[EXTRACTED RECORDS]:
★ ★ ★ ★

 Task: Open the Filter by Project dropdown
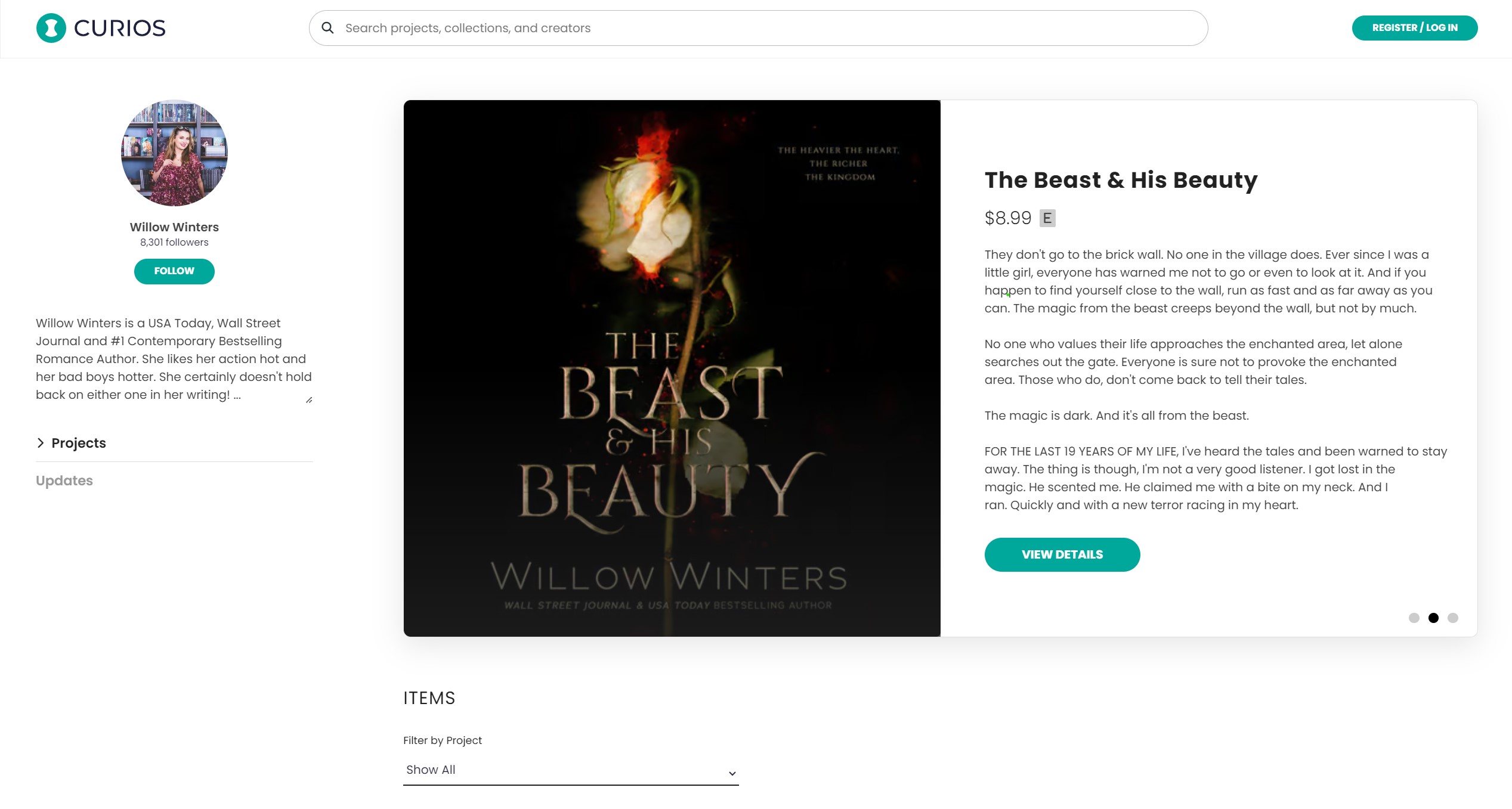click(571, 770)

★ ★ ★ ★

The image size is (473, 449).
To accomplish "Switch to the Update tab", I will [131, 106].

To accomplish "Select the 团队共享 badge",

★ ★ ★ ★

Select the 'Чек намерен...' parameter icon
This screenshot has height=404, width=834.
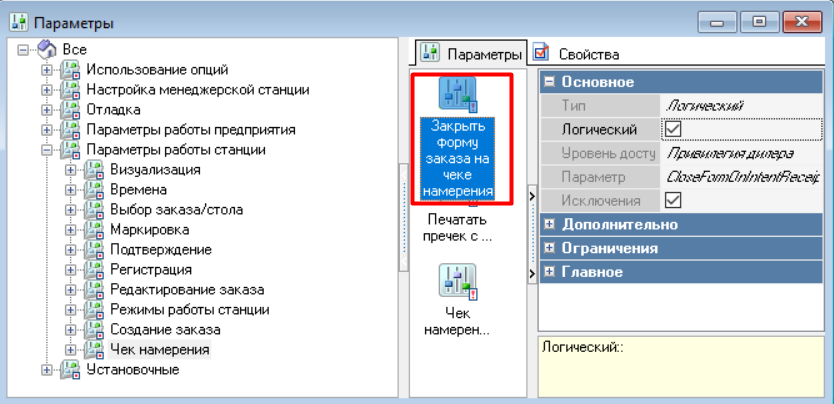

★ ★ ★ ★

[REQUIREMENT]:
Across all lines above, count those with the string "Select". Only the number is wanted.

[EXERCISE ANSWER]:
2